Die USA verlegen mehr Soldaten in die Region, die oberste Führung in Teheran und verbündete Milizen drohen Washington mit Vergeltung. «Soleimanis Weg wird auch ohne ihn weitergeführt, aber die Kriminellen erwartet eine schwere Rache», schrieb Ajatollah Ali Chamenei in einem Beileidsschreiben.
Irans Sicherheitsrat warnte, die USA hätten ihren bislang «grössten strategischen Fehler in der Region begangen» und würden «aus dieser Sache nicht heil herauskommen». US-Präsident Donald Trump dagegen betonte, er wolle keinen Krieg mit dem Iran.

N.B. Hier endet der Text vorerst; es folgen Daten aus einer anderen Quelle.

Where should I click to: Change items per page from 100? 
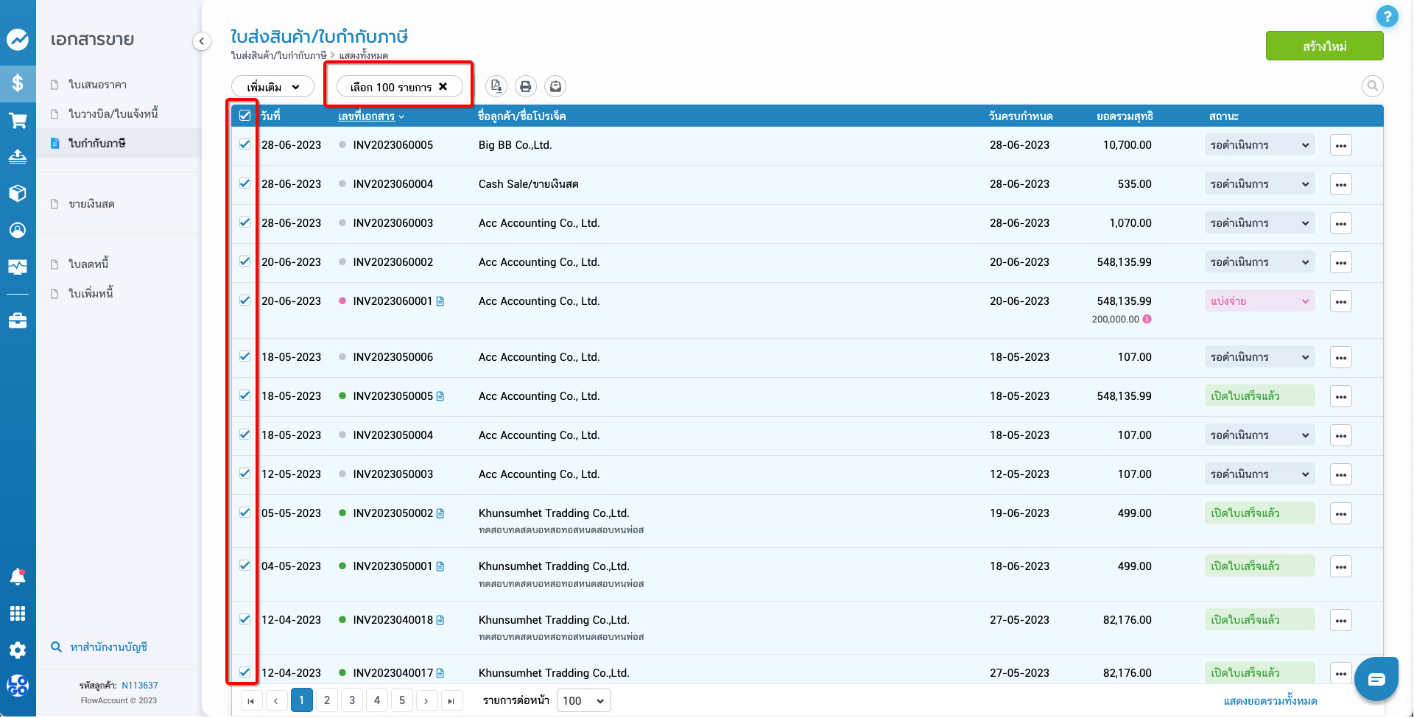(583, 700)
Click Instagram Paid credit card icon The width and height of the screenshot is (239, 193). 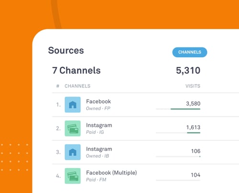[73, 129]
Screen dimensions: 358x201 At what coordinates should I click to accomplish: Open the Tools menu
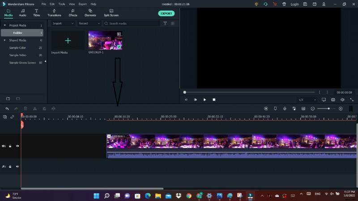tap(61, 4)
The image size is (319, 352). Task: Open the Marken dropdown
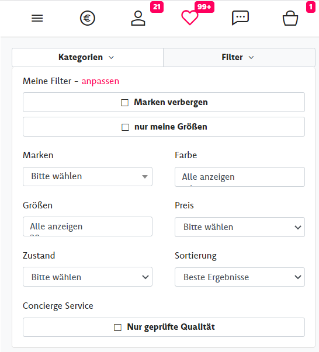pos(88,176)
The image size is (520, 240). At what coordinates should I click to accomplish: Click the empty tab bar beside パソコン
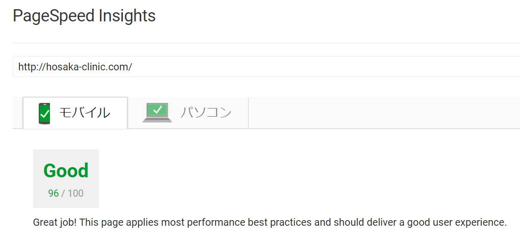(x=384, y=113)
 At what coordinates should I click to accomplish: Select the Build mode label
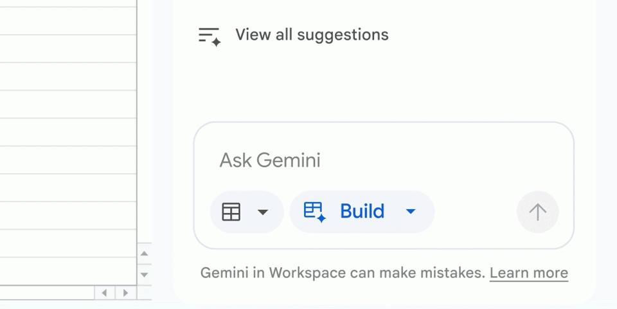coord(362,212)
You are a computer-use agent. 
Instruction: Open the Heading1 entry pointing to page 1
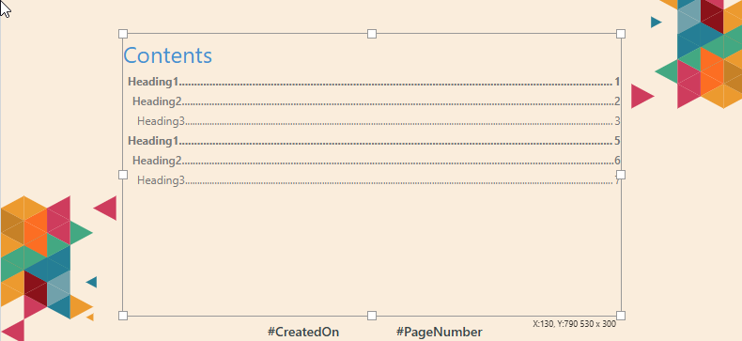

Die USA bezeichneten Soleimanis Tötung als Akt der Selbstverteidigung und forderten Teheran zur «Deeskalation» auf. Trump erklärte auf Twitter, Soleimani sei für den Tod von «Tausenden Amerikanern» verantwortlich. Er habe noch «viele weitere» töten wollen, sei nun aber «erwischt» worden. «Er war direkt und indirekt verantwortlich für den Tod von Millionen Menschen, inklusive der grossen Zahl jüngst im Iran selbst getöteter Demonstranten.»
Bei einem Statement in Florida betonte Trump: «Wir haben (...) gehandelt, um einen Krieg zu beenden. Wir haben nicht gehandelt, um einen Krieg zu beginnen.» Die Vereinigten Staaten wollten Frieden, Partnerschaft und Freundschaft mit anderen Ländern. Die USA wollten auch keinen Regimewechsel im Iran erreichen. Die US-Regierung tue aber alles, um ihre Diplomaten, Soldaten und Bürger zu schützen. «Ich bin bereit und vorbereitet, alle notwendigen Massnahmen zu ergreifen - und das bezieht sich insbesondere auf den Iran», sagte Trump.
US-Aussenminister Mike Pompeo rief den Iran auf, sich nun wie ein normales Land zu verhalten und keine Terroristen mehr zu fördern. Sollte Iran einen anderen Weg verfolgen, sei die US-Regierung bereit, «angemessen zu antworten», sagte er dem Sender Fox News. Zugleich betonte auch er: «Wir wollen keinen Krieg mit dem Iran.»
Das Pentagon erklärte, der Einsatz sei auf Anweisung von Präsident Trump erfolgt, um weitere Angriffe auf US-Kräfte zu verhindern. Pompeo zufolge stand ein von Soleimani geplanter Angriff unmittelbar bevor. Dieser hätte «Dutzende, vielleicht sogar Hunderte Leben von US-Bürgern in Gefahr gebracht», sagte Pompeo dem Sender CNN unter Verweis auf Erkenntnisse der Geheimdienste.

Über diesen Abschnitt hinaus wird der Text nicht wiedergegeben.